İBRAHİM EFENDİ’NİN ASTRAL SEYAHATLERİ
Haller içinde halimiz kalmamıştır
Nasıl ki Achilles'in en zayıf yeri topuğu ise İbrahim Efendi'nin de en zayıf yeri sinüsleri idi. Astral alemde yaptığı uzun seyahatler sebebiyle sıcak ve soğuk iklimlerde mekik dokuyan İbrahim Efendi'nin zihninde beliren fikir ve hayaller kafatasında meydana gelen genişleme ve daralma sekansları sebebiyle mücerret halden müşahhas hale munkalıp oluyordu. Bugünün diliyle ifade etmemiz icap ederse sinüsleri doluyor ve günlerce burnu akıyordu.
Burun akması deyip geçmeyiniz. Muntazaman nefes alamayan bir burun, hayat keyfiyetinizi mahdut hale getirir. Kaslarınız havayla gerektiği gibi beslenemediği için mütemadiyen mecalsiz hissedersiniz. Yediklerinizden, içtiklerinizden tat alamazsınız. Uzuvlarınız icap ettiği şekilde vazife icra edemez. Eksik bir âdem olursunuz. Dokunur fakat tutamazsınız. Bakar fakat göremezsiniz.
İbrahim Efendi akıl hastanesinden taburcu edildiğinde işte böyle, gavurların 'orada olmayan adam' diye tasvir ettiği bir vaziyette idi. Dünyayı sisli bir manzara olarak seyretmekteydi. Yaşadığı maceralar onu ziyadesiyle yormuş, hırpalamış, yaşlandırmıştı. Mağlubiyetlerle geçen bir ömrün son deminde yılkıya bırakılmış bir at gibiydi. En fenası da cesaretini kaybetmesiydi. Bu yüzden normal, ne demekse, bir hayata sahip olmanın özlemi içerisindeydi. Bilmiyordu ki kimi zaman sıradan bir hayatı ikame etmek şecaat arz etmekten daha büyük bir cesaret ve gayret gerektirir.

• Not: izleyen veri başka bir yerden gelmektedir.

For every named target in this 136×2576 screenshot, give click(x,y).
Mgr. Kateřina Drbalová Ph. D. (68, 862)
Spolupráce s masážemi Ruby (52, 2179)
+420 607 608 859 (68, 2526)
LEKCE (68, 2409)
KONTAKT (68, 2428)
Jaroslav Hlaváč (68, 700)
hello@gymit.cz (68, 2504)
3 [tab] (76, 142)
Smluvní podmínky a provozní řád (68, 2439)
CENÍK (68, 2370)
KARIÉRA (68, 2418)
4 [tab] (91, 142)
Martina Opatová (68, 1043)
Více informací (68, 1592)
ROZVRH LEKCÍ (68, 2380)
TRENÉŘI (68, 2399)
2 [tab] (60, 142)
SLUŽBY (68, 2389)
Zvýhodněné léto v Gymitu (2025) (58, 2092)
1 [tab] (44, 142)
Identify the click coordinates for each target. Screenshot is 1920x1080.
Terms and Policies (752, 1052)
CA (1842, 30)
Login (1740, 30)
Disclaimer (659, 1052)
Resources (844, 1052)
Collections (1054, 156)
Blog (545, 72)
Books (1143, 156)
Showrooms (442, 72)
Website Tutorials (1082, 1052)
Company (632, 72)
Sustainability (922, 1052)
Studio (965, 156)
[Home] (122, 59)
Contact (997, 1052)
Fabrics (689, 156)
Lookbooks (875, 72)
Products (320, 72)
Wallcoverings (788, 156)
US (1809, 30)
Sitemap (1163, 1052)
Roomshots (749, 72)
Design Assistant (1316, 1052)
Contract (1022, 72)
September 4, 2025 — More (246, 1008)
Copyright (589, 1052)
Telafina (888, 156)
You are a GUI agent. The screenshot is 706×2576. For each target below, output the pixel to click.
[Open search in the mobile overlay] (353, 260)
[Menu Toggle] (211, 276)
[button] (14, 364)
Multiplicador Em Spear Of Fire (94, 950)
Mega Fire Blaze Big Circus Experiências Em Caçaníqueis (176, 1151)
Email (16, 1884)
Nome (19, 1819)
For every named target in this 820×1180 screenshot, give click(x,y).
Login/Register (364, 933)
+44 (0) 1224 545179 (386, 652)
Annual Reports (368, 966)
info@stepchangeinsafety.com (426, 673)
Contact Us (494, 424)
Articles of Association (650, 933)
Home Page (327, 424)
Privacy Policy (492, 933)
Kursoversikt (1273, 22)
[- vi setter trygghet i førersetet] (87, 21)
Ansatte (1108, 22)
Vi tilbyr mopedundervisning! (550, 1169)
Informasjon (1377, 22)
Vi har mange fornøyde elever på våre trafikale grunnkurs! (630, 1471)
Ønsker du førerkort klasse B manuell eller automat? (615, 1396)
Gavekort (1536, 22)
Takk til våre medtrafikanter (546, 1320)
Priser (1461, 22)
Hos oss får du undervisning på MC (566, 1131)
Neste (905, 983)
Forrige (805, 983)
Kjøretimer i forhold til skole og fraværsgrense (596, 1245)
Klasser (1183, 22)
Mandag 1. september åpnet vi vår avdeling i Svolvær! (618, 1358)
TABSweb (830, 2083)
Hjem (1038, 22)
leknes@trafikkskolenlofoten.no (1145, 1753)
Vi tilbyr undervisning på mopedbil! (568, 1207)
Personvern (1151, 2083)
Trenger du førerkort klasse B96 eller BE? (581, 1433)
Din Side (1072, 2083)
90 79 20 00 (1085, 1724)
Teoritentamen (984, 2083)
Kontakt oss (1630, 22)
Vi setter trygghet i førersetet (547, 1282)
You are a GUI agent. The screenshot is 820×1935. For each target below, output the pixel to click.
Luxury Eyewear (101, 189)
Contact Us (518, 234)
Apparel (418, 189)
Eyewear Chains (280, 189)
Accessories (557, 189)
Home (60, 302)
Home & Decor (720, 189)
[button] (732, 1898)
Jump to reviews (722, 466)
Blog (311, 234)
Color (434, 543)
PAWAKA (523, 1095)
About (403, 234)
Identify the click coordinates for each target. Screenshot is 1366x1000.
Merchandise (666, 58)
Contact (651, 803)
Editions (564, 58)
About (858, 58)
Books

'Normal' bir hayat için lazım gelenler
İşbu sebebe binaen İbrahim Efendi bir yandan burnunu temizlerken diğer yandan normal bir işte çalışmaya karar verdi. Kendisi bu yeni dünyanın ihtiyar ettirdiği kabiliyetlerle mücehhez değildi fakat çok zekiydi ve hızlı öğreniyordu. Öncelikle bir özgeçmiş hazırlaması gerektiğini öğrendi. Bu özgeçmişteki bilgilerin de teyide muhtaç ya da teyidi imkânsız şeylerden oluşmasının ciddi bir sorun teşkil etmeyeceğini, mühim olanın kabarık görünmesi olduğunu, bir kez işe girdikten sonra kimsenin dönüp bu kağıtlarda yazanlara bakmadığını çok kısa bir süre içerisinde anladı.
İbrahim Efendi bu bilgileri nereden alıyor diye merak ettiyseniz hemen cevap vereyim. Hikayemizin en başında, onun Leyla ile ilk kez temas ettiği bir plazadan bahsetmiştik; İbrahim Efendi işte o plazanın altındaki kafeyi mesken tutmuştu. Sabahtan akşama kadar orada oturuyor, insanların yaka kartlarını inceliyor, aralarındaki konuşmaları dinliyordu.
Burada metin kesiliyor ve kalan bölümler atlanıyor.